On nous a vendu la chose au nom des économies. Mais lesquelles, au fait ? Pour l’instant, nul n’en sait rien, la plaisanterie n’ayant jamais été sérieusement chiffrée. Juste évaluée à la louche sur des critères dont personne n’a eu connaissance. Quant aux élections de décembre dernier, ce fut le summum du « piège à c… » dénoncé autrefois par un certain Cohn-Bendit.

Deux mois après, on voit se révéler quelques bizarreries qui, pour peu qu’on ait comme moi mauvais esprit – si si, j’en conviens -, éclairent d’un autre jour certains mariages forcés. Alliance parfois de la carpe et du lapin, on se demande en effet quelle urgence et surtout quelle cohérence il y avait à marier, par exemple, le Poitou-Charentes à l’Aquitaine et au Limousin quand ses habitants auraient préféré retrouver leurs proches voisins des Pays de la Loire. Dont ils font géographiquement partie…

Mais aujourd’hui, on apprend que la nouvelle régionalisation aurait finalement permis à l’ancien fief de madame Royal de se sortir d’un mauvais pas financier. C’est Alain Rousset, ex-président de la région Aquitaine et actuel président du nouveau géant Aquitaine/Limousin/Poitou-Charentes, qui l’a révélé ce lundi dans la presse régionale (Sud-Ouest et La Nouvelle République du Centre-Ouest) : « Il y a un problème spécifique picto-charentais. » Concrètement : 132 millions d’euros d’impayés, répartis en « 62 millions en investissement et 70 millions en fonctionnement ». Des oublis, des omissions, des reports… de la fantaisie, en somme. À quoi s’ajoutent « une faible capacité de désendettement ainsi que 130 millions d’euros d’emprunts dits structurés, c’est-à-dire ces emprunts à taux faible, adossés à d’autres monnaies comme le franc suisse ou le yen et qui, selon la fluctuation de ces monnaies, peuvent exploser et devenir des emprunts toxiques ».

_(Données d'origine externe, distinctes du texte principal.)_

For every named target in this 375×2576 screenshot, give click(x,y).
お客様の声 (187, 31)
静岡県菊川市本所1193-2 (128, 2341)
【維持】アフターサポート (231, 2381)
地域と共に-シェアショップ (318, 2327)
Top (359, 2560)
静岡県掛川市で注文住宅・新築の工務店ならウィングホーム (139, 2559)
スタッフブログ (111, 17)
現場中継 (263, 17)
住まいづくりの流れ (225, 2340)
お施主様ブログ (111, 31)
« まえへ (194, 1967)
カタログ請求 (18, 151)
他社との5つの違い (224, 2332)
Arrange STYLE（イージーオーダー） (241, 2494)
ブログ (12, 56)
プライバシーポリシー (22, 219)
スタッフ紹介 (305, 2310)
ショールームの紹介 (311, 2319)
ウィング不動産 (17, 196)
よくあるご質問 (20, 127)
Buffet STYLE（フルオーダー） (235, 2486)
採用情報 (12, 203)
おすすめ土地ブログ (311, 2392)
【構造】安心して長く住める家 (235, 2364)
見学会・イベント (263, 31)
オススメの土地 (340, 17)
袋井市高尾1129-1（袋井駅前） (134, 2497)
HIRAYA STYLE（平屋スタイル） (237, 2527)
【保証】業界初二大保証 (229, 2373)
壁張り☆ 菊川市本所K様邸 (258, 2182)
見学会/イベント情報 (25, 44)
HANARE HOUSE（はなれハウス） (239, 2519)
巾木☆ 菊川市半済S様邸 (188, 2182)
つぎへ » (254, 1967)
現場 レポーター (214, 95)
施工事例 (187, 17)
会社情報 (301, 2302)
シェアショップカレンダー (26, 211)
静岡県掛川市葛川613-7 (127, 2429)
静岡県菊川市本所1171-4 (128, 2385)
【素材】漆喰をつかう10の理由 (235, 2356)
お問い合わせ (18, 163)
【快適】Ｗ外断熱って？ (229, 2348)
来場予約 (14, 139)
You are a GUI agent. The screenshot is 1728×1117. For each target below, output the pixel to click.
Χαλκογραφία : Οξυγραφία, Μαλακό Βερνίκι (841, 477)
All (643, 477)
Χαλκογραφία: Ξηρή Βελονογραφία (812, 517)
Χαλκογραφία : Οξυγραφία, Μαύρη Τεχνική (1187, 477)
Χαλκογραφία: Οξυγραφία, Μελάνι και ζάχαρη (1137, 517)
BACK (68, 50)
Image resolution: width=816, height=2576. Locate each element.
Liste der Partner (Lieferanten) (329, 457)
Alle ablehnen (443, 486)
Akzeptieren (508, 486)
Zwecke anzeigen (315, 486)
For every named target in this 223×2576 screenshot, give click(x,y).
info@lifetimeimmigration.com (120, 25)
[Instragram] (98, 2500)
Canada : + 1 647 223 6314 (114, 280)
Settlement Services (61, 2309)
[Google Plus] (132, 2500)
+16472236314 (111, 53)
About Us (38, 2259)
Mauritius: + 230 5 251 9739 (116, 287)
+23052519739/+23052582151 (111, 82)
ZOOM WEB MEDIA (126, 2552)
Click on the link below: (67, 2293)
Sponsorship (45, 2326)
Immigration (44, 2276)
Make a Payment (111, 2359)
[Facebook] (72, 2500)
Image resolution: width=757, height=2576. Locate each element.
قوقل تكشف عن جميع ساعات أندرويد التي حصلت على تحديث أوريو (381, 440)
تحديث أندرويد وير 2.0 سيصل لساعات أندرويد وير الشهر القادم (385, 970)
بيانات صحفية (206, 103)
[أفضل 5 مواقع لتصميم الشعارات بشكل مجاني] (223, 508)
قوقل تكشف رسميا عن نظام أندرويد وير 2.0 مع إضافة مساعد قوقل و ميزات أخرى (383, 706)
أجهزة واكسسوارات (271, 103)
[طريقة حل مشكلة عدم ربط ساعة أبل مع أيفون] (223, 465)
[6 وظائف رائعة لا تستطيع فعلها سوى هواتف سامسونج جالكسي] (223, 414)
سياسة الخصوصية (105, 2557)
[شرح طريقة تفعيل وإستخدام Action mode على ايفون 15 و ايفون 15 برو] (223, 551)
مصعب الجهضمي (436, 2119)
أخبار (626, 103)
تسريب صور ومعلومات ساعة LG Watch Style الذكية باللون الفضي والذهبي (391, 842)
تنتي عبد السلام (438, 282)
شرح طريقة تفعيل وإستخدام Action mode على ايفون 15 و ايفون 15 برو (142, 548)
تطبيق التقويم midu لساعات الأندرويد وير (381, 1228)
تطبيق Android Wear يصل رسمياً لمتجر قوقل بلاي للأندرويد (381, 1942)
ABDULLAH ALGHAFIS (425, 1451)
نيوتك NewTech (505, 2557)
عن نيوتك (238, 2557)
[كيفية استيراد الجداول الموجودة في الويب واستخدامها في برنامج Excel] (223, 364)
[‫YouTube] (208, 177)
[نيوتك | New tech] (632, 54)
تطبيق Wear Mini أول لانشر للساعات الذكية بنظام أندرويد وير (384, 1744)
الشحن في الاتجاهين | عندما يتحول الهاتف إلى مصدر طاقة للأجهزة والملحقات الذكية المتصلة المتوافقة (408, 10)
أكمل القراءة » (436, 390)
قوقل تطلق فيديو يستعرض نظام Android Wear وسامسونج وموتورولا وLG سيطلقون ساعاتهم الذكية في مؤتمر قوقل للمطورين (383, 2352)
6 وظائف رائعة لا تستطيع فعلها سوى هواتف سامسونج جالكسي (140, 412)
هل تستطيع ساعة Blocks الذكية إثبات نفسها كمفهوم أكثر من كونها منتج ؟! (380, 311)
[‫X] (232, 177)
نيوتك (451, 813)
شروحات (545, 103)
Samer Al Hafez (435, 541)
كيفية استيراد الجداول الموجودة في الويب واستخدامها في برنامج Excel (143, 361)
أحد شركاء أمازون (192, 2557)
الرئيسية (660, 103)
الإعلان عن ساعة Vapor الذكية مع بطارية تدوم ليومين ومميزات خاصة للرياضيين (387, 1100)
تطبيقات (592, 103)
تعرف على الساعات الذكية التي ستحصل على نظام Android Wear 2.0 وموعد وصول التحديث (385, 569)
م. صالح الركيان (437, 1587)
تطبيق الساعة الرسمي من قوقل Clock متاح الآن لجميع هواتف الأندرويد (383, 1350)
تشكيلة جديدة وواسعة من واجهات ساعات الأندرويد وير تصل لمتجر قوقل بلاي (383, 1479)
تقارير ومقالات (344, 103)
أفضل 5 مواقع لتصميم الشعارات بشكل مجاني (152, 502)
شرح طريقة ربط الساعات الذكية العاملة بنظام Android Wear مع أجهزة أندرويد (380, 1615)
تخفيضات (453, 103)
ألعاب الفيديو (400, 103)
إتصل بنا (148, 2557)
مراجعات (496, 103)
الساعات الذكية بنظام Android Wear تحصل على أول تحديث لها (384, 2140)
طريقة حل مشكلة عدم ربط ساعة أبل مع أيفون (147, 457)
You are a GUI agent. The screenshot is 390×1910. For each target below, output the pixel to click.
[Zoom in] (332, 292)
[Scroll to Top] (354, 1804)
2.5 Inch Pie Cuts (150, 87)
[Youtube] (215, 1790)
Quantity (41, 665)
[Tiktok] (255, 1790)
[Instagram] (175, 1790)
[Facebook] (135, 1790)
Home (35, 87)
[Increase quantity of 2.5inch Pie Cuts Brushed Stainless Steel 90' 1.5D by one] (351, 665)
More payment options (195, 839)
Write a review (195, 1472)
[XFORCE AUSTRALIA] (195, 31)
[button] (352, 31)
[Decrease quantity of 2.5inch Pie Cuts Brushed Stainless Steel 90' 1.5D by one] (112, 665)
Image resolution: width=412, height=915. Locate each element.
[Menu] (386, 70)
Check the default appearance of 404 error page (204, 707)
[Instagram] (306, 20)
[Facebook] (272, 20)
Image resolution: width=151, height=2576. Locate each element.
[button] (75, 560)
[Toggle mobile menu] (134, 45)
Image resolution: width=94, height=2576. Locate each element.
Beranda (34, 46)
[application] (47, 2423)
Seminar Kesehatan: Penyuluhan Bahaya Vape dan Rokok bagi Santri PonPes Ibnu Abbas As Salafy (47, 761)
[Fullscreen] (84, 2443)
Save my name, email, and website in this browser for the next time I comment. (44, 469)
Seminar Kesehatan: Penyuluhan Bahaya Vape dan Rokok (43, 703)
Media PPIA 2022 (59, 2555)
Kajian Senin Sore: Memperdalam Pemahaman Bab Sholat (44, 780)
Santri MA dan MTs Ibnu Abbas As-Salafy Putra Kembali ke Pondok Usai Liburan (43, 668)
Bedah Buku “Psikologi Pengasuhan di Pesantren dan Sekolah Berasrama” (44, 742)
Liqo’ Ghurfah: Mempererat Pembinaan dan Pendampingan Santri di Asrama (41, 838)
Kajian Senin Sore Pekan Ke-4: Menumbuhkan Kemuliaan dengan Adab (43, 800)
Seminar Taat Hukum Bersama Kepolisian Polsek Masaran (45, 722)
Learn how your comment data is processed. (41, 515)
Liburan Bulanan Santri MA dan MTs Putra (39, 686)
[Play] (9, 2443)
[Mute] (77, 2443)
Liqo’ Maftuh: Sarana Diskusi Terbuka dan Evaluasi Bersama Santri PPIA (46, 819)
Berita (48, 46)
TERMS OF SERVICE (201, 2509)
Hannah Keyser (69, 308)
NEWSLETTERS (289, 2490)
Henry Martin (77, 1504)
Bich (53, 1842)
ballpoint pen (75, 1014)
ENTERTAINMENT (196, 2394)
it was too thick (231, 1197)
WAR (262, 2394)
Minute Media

« C’est une région qui manifestait beaucoup de volontarisme et avait, sans doute, les yeux plus gros que le ventre par rapport aux capacités de financement », dit Alain Rousset, pointant « la multiplicité, sinon l’émiettement de toutes les actions qui ont été menées ».

Faut-il y voir un effet de la « bravitude » de son ancienne patronne Ségolène Royal, ou le dilettantisme de Jean-François Macaire qui lui a succédé lorsqu’elle est entrée au gouvernement après que son ex eut répudié sa tonitruante maîtresse ? Alain Rousset ne se prononce pas, mais son ancien adversaire à la primaire est dans ses petits souliers. Nommé le mois dernier « vice-président délégué aux finances » de la nouvelle région, Jean-François Macaire pourrait bien se faire éjecter, comme le directeur des finances de la collectivité. On a beau être entre élus socialistes, les chiffres sont là.

Quant à Olivier Chartier (Les Républicains), futur président de la commission des finances de la nouvelle grande région, il désigne la coupable : « Tout ceci est le résultat de la gestion chaotique menée par Ségolène Royal. Des investissements hasardeux faits loin des compétences de la région et soi-disant placés sous le signe du volontarisme politique. » C’est dit.